Meet Rokhan Abdillah, a 17-year old mechanical engineering student at a vocational school in Central Jakarta who says he faces incompetent teachers and lack of practice facilities.

"Sometimes my teachers do not explain a topic and directly ask us to do the practice, so we just learn by doing," said Rokhan, who hopes to be an engineer and pursue an undergraduate study after a few years of work.

Faced with the lack of training machines, he and his classmates had to go once a week to a technical training centre last year and a better-equipped vocational school nearby this year.

Official data from Statistics Indonesia showed that graduates from vocational schools form 8.63 per cent of the unemployed in Indonesia that totalled 6.82 million people in February.

 
 
 

"Graduates from vocational schools are not ready to work.

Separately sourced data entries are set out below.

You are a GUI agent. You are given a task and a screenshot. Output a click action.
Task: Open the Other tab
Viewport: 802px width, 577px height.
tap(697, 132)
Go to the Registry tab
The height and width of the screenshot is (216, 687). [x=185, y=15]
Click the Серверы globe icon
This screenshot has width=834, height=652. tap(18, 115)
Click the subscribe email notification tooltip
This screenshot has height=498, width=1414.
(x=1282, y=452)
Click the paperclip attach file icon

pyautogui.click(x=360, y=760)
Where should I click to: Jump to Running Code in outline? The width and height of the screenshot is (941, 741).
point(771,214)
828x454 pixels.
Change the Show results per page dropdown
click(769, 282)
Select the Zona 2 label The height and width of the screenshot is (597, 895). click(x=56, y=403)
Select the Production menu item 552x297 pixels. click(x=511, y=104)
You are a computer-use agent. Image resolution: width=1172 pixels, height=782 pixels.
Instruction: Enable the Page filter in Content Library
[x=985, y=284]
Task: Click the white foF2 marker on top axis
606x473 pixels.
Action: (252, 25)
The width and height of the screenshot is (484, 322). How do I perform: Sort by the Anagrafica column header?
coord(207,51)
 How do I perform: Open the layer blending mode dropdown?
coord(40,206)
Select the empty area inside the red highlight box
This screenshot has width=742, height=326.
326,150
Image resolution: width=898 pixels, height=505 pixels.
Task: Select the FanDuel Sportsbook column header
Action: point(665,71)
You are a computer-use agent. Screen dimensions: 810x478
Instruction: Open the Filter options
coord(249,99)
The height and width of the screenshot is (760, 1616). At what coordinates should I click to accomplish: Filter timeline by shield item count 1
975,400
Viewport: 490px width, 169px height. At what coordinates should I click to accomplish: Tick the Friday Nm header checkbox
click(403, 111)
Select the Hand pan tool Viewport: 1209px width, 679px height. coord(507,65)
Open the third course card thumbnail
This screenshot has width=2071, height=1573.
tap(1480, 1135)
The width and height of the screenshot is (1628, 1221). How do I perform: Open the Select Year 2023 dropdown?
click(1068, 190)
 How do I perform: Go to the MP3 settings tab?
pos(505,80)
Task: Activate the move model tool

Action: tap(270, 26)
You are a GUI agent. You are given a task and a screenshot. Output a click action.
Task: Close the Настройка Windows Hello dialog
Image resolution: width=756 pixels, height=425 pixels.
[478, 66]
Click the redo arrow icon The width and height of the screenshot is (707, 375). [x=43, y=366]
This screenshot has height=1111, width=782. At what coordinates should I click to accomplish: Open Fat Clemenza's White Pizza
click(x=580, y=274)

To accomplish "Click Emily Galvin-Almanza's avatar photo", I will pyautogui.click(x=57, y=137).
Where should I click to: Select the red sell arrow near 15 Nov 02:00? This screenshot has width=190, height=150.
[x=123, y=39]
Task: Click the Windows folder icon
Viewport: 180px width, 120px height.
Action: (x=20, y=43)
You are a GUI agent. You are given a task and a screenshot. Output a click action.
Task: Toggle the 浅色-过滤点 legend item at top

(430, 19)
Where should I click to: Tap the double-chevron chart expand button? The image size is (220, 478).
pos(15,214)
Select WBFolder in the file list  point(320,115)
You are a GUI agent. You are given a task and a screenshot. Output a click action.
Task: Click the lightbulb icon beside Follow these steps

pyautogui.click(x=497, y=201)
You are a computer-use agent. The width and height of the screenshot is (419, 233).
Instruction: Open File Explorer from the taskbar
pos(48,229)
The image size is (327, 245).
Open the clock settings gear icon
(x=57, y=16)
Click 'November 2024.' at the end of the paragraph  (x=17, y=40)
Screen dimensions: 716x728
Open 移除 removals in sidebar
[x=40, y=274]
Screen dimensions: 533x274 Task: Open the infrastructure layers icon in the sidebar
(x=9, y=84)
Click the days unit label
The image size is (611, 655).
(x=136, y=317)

They are only ready to be trained to work," Mr Eko Cahyanto, the head of the Industry Ministry's Industrial Human Resource Development Agency, told The Straits Times.

At these schools which specialise on a variety of skills from engineering to accounting, students aged between 15 and 19 are taught basic skills that should turn them into diverse professionals from car mechanics to skilled workers at international footwear factories to administration staff.

In workshops at the schools with engineering majors, for instance, the students learn how to use vices to secure a workpiece to be shaped as required, or operate lathes to turn metal objects for cutting and polishing.

Years of government underfunding have caused a shortage of actual equipment and machinery at vocational schools such as bench vices and lathe machines, although 20 per cent of the annual state Budget goes to the education sector.

The Industry Ministry has now held several programmes to boost the capability of the trainers, such as apprenticeship and managerial training.

The latter was conducted last year jointly with ITE Education Services with funding from Temasek Foundation International.

"A lot of schools are lacking the equipment or their equipment is obsolete. Students are often given illustrations of machines by their teachers, but they never practise to use them," Mr Eko said.

The Industrial Human Resource Development Agency is seeking to build new polytechnics, including one to focus on the petrochemical industry in Cilegon in Banten province. The agency will also help revamp nearly 287 existing polytechnics nationwide in line with the demand of various industrial sectors, and running a "link-and-match" programme with industries at these higher education institutions. The industrial sector requires around 600,000 new workers each year.

Mr Anton Supit, the Indonesian Chamber of Commerce and Industry's deputy chairman for labour affairs, said he welcomed the President's plan to overhaul the national vocational education, adding that Indonesia can replicate Germany's dual training system, which combines the theory and training applied in real-life work setting.

"In Germany, ideally we see 70 per cent of practice on the ground, while another 30 per cent of theory related to the practice. We strongly support its implementation here as that will help upgrade our labour skills," he said.

Correction note: The article has been updated for accuracy.